The first-tier Tribunal, in the case of Claus S and others v HMRC and Scrooge E, published 17 December has determined that the service of gratuitous international delivery is a ‘business’ for the purposes of VAT.
Where supplies are made in more than one jurisdiction on the same date, often with such logistical complexity that it is impossible to identify the exact location with any precision, each jurisdiction is entitled to tax the whole.
Mr Claus had operated an international delivery business for very many years.
No records could be found as to the exact commencement date of the business and the tribunal agreed to apply the four year cap, limiting its enquiry to the years since 2008.
Mr Claus claimed that all the deliveries were made on a gratuitous basis but the tribunal was unable to accept this contention, saying it is inconceivable to us that Mr Claus did not receive remuneration for his delivery services.
To take just one year as an example, his accounts for 2008 showed transportation and employment costs of £500 million and, yet, his turnover is shown as nil. It is not credible that such a significant business could operate without any trading income.

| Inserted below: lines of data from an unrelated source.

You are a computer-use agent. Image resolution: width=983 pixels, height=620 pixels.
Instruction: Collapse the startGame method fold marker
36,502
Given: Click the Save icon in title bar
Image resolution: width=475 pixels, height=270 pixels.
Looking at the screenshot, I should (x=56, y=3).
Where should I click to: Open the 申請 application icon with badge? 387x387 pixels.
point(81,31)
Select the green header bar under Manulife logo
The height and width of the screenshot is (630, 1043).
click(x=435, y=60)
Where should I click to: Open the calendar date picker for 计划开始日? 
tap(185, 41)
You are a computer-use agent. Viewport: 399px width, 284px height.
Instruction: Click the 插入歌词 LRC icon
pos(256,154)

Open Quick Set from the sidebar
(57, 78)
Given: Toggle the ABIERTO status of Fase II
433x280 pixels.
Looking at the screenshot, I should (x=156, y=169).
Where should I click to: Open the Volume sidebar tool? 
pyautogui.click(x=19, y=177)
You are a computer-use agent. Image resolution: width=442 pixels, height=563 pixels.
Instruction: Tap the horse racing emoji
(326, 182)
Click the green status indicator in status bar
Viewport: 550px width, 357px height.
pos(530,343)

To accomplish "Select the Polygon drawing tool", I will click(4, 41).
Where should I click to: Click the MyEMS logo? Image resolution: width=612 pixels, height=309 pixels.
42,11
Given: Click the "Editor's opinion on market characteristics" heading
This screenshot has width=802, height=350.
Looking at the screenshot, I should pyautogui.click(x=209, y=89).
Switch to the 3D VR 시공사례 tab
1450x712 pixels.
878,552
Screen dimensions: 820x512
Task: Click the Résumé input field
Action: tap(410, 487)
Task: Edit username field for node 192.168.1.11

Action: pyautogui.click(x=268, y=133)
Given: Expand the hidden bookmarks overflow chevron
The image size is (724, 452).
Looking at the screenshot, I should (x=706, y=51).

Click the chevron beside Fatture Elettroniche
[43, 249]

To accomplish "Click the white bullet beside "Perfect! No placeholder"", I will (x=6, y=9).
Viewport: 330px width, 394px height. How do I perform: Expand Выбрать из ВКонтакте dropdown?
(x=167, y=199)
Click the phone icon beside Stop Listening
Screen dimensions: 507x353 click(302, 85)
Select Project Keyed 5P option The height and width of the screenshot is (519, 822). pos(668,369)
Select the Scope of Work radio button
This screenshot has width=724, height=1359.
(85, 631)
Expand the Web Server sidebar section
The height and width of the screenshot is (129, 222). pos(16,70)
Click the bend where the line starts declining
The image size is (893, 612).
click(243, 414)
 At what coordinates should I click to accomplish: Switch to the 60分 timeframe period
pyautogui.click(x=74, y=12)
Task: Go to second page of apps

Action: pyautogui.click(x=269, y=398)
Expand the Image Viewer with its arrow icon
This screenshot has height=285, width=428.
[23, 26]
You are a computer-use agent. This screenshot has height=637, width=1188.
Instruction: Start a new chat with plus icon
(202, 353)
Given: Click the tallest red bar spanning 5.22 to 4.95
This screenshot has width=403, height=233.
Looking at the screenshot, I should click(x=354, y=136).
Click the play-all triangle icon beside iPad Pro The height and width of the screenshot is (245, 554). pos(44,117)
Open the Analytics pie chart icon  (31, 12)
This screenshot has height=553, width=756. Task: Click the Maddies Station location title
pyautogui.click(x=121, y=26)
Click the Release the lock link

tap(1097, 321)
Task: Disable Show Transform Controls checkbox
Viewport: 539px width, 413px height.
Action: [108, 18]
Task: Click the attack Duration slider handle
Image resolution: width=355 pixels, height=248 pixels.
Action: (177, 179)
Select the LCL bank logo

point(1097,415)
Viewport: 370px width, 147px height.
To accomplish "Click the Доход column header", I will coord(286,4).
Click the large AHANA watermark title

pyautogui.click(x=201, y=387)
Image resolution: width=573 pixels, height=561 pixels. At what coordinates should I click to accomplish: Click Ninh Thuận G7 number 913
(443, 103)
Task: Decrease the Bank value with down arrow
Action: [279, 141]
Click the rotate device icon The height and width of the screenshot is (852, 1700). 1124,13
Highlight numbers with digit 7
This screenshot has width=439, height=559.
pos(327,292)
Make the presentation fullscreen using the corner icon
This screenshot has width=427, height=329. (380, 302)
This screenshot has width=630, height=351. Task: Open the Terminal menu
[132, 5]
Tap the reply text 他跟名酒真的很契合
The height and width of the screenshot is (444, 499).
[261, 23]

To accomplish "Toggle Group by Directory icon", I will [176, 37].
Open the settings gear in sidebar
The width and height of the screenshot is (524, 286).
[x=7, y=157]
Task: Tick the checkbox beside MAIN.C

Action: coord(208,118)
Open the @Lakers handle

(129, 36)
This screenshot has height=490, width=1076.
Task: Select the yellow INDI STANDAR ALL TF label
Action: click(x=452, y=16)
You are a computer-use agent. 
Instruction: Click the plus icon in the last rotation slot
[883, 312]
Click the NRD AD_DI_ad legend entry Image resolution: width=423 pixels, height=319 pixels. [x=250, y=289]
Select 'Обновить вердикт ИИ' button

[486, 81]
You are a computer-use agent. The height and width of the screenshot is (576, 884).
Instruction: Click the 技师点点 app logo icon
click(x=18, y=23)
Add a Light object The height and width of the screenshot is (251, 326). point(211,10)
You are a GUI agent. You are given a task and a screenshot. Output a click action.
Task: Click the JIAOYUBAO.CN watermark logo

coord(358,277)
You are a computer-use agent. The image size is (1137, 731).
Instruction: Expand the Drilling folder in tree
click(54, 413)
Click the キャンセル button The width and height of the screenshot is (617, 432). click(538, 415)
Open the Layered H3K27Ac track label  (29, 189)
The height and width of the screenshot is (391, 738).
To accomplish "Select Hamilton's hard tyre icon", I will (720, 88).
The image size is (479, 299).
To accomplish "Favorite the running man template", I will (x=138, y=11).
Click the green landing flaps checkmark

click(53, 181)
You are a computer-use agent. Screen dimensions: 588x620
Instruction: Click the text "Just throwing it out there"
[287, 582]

Mr Claus had contacts in many obscure jurisdictions and offshore centres and we find, as a question of fact, that somewhere he has hidden income to at least match his expenditure. His business must therefore be subject to VAT.
Representatives for Mr Claus argued that even if that were the case, which was not admitted, it was impossible to identify precisely when and where the supplies were made, which was, in fact, a matter of considerable confidentiality and supplies could be withdrawn if such details were ever known by the recipients.
Therefore, at worst, the UK could impose VAT only on a proportion of the supplies. As the UK was only one of almost 200 countries in which the business operated, it was argued that only 0.5% of the total assumed income should be subject to UK VAT.
The tribunal rejected this argument.
Mr Claus has never registered for VAT and we find his business dealings highly suspicious, obscured by a web of secrecy and characteristic of some of the worst scams and laundering operations we have seen.
His representatives are at pains to present a portrait of a somewhat benign gentleman; we are not convinced.
Unless and until Mr Claus can offer a more transparent explanation of his international dealings, we feel obliged to assume the worst. VAT will therefore be chargeable on his total supplies. We have also asked the Serious Fraud Office to begin an immediate enquiry.
In a separate hearing scheduled for early 2013, Mr Claus will appeal HMRC’s VAT assessment in relation to the manufacture and supply of the goods themselves.
This is a worrying case. Our understanding is that HMRC are now considering the unusual step of seeking the unpaid VAT from the recipients of Mr Claus’ supplies and/or the confiscation of the goods. We understand that many of our clients have had dealings with Mr Claus and his associates.